I imagine pornography will use it at some point soon. Maybe something like chaturbate where your interactions with the cam performer are more customized?
Could it be used with CCTV to reconstruct crime scenes or accidents?
Wedding videos might be a popular use, being able to watch from new angles could be a killer app.
Or a reworking of the first Avengers movie, view all the action from multiple viewpoints.
And all this will probably be built in to the pixel 18 pro or something.
Here is Jack Black demoing similar NSA technology in 1998 https://www.youtube.com/watch?v=3EwZQddc3kY
Also the Star Trek Next Generation forensics episode with the holodeck…
I tried a demo a while back that was very impressive, despite being relatively low-res stock footage. Simply being able to move your head a few inches in any direction without taking the world with you is a much better experience than contemporary VR video.
Yeah, "just". Even though we have no idea how to even approach that.
I have very little hope of AI driven animation looking ok in the next many decades. Don’t underestimate how hardwired your senses are at finding artifacts in movement. Static images are much easier to “fake”.
Does the cache size scale linearly with the length of the video? 0013_01 is only 150 frames. And how long does the cache take to generate?
I think volumetric video should be thought of as a regular video, where the decoding and playback happen at the same time. A few papers down the line this could be easily implemented.
How many cameras does this method require? As far as I can tell from the paper it still generates from multi-view source data. I can't say for sure but it seems like a large number from what I can parse as a layman.
The missing component from complete braindance would be integrating physical senses.
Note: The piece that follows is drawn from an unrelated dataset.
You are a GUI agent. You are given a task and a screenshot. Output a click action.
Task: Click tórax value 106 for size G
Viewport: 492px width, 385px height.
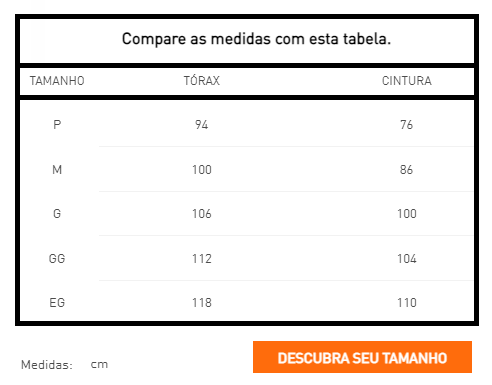pos(202,213)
AFAIK we are pretty far away from having anything revolutionary in that domain. Would love to be proven wrong, however.
A 2d volume (similar to an image) has pixels stored in 2d coordinates
A 3d volume has points stored in 3d coordinates. Imagine an image for every vertical slice of a brain scan.
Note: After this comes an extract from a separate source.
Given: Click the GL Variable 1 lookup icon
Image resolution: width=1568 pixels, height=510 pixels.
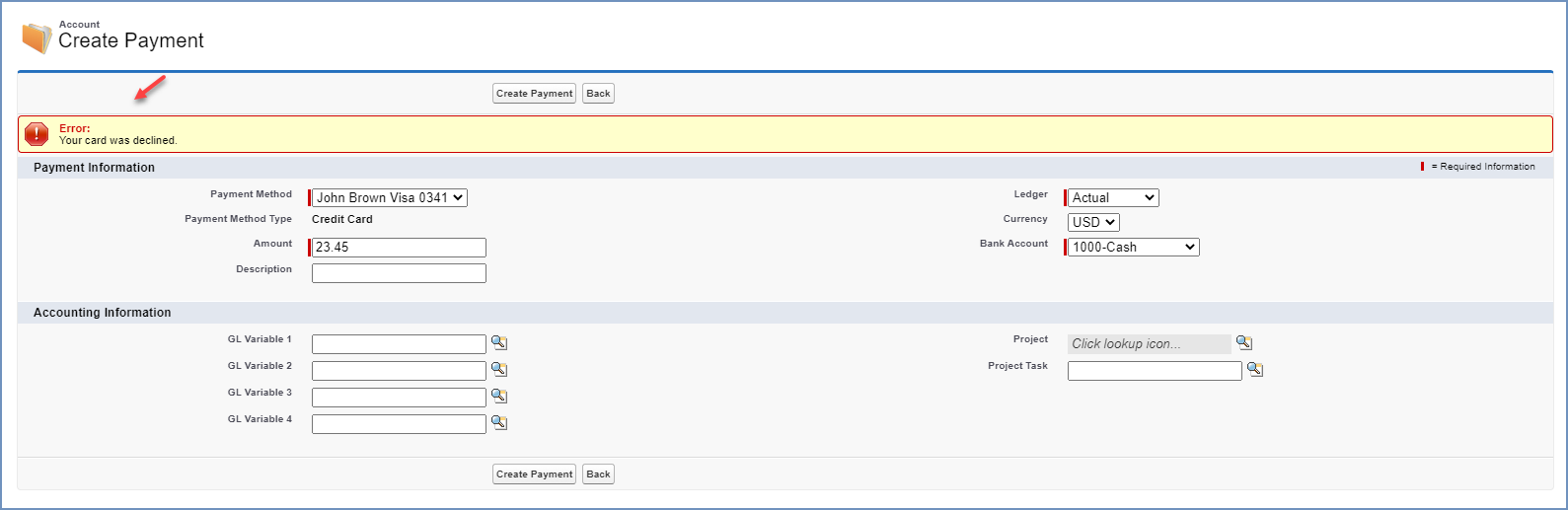Looking at the screenshot, I should point(499,343).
A 4d volume has points stored in 4d coordinates, where the newest dimension is time. Imagine a 3d volumetric capture for each frame in time.
It's not a 3D model that is animated using a skeleton and keyframes like traditional 3D. It's many consecutive 3D models that create the illusion of continuous motion (aka video).
4D is the name that has come to describe the jump from static 3D models (photogrammetry) to 3D "video" models.